Business process analysis and redesign, and avoiding customisations to mimic your old system, are predictors of ERP project success
Engaging your stakeholders through collaboration and communication helps to ensure adoption and improves process design
Business process analysis and redesign, and minimal customisation, are critical for ERP implementation success. In fact, Business process re-engineering and software configuration is cited as a critical success factor in a study* of ERP project success. Many organisations fail in this aspect of ERP implementation because they either minimise its importance or else they choose to avoid it, due to the major shifts in human, culture and organisational relationships that it demands.
Our take on this
Consider re-designing your current business processes to fit into the ERP system’s standard “best practice” approach. When considering or implementing a new system, businesses have an opportunity to re-think existing processes and possibly eliminate the ones that are no longer up-to-date or no longer fit their needs. This opens the door to exploring the possibility of adopting more optimal processes with the new ERP software.
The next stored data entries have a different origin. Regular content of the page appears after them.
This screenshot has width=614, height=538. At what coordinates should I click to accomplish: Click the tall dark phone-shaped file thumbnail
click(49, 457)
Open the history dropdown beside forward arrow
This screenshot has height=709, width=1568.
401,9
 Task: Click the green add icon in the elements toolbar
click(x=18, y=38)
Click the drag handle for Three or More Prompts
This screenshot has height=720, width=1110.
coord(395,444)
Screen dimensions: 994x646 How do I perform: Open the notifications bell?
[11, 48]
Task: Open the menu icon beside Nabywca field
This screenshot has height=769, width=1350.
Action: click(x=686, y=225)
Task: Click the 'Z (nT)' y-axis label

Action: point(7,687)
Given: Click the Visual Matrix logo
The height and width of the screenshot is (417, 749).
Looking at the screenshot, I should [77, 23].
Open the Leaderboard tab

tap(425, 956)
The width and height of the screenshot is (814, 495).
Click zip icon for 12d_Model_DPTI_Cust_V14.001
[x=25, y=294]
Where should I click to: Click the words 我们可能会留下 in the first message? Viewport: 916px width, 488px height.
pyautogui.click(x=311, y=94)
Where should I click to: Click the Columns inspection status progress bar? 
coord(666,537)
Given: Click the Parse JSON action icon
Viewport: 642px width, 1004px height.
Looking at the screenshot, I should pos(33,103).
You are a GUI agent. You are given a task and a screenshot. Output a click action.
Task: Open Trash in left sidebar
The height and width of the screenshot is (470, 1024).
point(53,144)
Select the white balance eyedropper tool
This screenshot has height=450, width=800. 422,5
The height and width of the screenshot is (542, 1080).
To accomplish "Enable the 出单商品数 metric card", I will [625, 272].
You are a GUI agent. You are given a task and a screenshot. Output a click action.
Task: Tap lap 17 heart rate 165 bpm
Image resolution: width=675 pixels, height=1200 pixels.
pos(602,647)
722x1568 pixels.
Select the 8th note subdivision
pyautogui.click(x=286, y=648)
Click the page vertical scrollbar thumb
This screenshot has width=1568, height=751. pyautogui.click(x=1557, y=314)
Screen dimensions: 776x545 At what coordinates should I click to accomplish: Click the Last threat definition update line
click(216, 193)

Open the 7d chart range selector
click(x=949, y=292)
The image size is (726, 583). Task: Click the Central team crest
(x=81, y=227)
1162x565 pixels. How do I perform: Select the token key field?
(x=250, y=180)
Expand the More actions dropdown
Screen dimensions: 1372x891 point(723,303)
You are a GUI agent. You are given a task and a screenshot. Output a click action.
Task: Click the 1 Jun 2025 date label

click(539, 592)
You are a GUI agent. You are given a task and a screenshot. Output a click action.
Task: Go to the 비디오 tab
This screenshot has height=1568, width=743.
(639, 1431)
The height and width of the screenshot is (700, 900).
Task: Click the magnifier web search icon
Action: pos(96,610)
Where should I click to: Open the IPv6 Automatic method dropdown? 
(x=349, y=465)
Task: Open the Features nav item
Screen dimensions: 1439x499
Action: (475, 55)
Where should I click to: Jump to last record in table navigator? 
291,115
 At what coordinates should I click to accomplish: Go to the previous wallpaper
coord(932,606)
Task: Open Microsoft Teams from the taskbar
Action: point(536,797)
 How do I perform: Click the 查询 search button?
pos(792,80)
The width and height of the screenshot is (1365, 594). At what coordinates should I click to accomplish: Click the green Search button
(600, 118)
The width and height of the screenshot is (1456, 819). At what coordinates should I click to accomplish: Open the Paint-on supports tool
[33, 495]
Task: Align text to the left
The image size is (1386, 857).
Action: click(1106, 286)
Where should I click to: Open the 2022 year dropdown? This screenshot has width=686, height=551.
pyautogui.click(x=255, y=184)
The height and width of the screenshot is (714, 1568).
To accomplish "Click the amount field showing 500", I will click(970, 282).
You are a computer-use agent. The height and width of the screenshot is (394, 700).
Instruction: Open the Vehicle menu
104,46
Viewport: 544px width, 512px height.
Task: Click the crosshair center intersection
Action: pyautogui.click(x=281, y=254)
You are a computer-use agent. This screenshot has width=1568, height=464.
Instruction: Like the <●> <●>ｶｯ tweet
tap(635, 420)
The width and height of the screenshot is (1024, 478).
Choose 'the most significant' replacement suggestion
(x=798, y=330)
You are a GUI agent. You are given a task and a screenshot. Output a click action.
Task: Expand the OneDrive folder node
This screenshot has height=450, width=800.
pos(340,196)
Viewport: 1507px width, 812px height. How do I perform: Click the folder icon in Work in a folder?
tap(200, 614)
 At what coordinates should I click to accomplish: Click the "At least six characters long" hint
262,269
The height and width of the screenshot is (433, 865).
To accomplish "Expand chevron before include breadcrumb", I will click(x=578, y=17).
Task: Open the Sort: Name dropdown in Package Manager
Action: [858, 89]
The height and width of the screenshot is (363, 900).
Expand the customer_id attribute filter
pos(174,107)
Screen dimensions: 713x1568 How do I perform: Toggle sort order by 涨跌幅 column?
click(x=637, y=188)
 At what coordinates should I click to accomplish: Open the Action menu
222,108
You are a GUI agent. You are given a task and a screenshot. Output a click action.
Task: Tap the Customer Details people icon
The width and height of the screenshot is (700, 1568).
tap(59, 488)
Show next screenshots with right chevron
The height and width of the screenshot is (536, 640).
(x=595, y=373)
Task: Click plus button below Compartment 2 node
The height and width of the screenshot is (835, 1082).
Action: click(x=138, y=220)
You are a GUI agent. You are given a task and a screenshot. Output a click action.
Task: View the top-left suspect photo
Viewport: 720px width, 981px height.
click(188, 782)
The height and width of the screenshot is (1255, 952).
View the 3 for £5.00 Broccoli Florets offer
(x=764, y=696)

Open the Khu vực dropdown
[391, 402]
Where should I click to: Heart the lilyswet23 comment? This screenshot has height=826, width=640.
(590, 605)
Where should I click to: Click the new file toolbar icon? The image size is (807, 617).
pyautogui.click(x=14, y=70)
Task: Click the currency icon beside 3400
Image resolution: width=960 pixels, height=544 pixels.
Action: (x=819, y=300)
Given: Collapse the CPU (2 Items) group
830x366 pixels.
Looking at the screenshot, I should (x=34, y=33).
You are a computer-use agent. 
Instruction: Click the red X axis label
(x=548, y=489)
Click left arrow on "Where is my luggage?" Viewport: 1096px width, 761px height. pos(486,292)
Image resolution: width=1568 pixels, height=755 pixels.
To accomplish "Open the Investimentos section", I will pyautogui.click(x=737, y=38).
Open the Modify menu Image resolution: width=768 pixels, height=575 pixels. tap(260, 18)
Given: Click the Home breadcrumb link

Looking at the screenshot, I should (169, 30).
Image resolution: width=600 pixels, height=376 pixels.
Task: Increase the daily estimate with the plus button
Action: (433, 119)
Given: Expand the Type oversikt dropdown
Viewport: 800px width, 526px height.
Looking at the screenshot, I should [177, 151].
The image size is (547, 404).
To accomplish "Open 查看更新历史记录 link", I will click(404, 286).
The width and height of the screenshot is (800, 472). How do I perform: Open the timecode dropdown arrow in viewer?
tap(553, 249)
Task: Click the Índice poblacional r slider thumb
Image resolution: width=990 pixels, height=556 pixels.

Consider the added value of the new processes – adopt vs adapt – and how those will translate into benefits for the business.
The exercise of redesigning business processes also gives you the opportunity to address technical debt – the financial cost to, and loss of agility in, your business resulting from earlier decisions to save time or money on system upgrades or maintenance. This analysis will help to direct the business on where to invest in new technology or initiatives that will drive the business forward.
For it to be meaningful, an investment in ERP should add value by cutting costs, mitigating risks and enhancing return on investment (ROI). Business leaders will have to decide which processes will bring more revenue and which optimised processes can give them a competitive edge in their market.
Modern ERP systems have better workflows, as well as automation and integration capabilities, that can eliminate a lot of manual work that older systems may have forced on your business processes.
Stakeholders are the key to ERP implementation success
Like every new digital solution, ERP systems have a learning curve. Stakeholders will need some level of training to learn how to use them.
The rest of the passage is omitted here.